Cause: Attempting to set custom issuer/subject values that Azure DevOps doesn't support
Solution: The scripts don't set custom values; they query and sync auto-generated ones. Verify script execution completed all steps.
Service Connection Deletion Blocked
Error: "Cannot delete this service connection while federated credentials for app {...} exist in Entra tenant"
Cause: Federated credential exists but deletion script was interrupted or only partially executed
Solution: Run the delete script again; it will delete the federated credential first, then the service connection.
Service Principal Not Available
Warning: "Waiting for service principal propagation... (10/10)"
Cause: Azure service principal hasn't replicated across regions yet (eventual consistency)
Solution: Scripts include retry logic with 10-second wait times; usually resolves automatically. If persists, wait 5 minutes and retry script execution.
Role Assignment Fails
Warning: "Retrying role assignment... (5/5)"
Cause: Role assignment propagation delay or permission issue
Solution: Verify your Azure account has sufficient permissions to assign roles at the subscription level.

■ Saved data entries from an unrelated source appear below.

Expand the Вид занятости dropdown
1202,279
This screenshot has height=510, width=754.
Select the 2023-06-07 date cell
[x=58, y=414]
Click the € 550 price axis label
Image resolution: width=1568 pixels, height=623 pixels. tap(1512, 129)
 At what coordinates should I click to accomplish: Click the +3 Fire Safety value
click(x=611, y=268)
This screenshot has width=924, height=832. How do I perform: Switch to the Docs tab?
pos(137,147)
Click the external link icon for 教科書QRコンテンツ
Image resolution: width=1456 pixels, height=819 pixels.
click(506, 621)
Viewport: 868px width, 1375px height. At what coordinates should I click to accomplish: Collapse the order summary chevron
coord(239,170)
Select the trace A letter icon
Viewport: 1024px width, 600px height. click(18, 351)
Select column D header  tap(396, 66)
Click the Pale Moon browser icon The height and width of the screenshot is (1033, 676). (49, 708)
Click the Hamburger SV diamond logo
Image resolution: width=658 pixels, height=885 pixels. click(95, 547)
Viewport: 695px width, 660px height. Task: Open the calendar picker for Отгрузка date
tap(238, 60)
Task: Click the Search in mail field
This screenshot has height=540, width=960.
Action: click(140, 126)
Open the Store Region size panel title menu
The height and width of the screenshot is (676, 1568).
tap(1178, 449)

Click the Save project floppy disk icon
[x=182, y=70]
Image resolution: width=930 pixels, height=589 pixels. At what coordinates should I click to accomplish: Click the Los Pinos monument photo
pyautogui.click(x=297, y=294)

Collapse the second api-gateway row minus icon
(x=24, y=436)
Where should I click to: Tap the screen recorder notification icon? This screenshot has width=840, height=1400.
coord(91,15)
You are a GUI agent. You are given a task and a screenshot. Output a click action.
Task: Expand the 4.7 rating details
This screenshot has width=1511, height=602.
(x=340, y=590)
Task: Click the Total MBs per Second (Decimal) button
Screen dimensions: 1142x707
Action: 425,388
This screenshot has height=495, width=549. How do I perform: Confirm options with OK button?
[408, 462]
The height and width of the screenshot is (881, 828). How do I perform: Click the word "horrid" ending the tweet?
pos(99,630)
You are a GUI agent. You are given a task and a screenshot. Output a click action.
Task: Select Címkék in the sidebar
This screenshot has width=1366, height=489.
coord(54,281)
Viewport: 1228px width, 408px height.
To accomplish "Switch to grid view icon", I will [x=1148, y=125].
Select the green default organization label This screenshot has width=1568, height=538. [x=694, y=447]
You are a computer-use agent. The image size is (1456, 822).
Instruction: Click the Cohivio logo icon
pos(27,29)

Scripts retry 5 times with 5-second intervals.
Environment Variables / Customization
Scripts use hardcoded values for a standard deployment:
- •Subscription ID:
cd091145-5ea2-4703-ba5d-41063b1d4308 - •DevOps Organization:
integrationsonline - •Project:
az-400 - •Region:
westeurope - •Contributor Role ID:
b24988ac-6180-42a0-ab88-20f7382dd24c
To customize for a different environment, edit the script variables at the top before execution.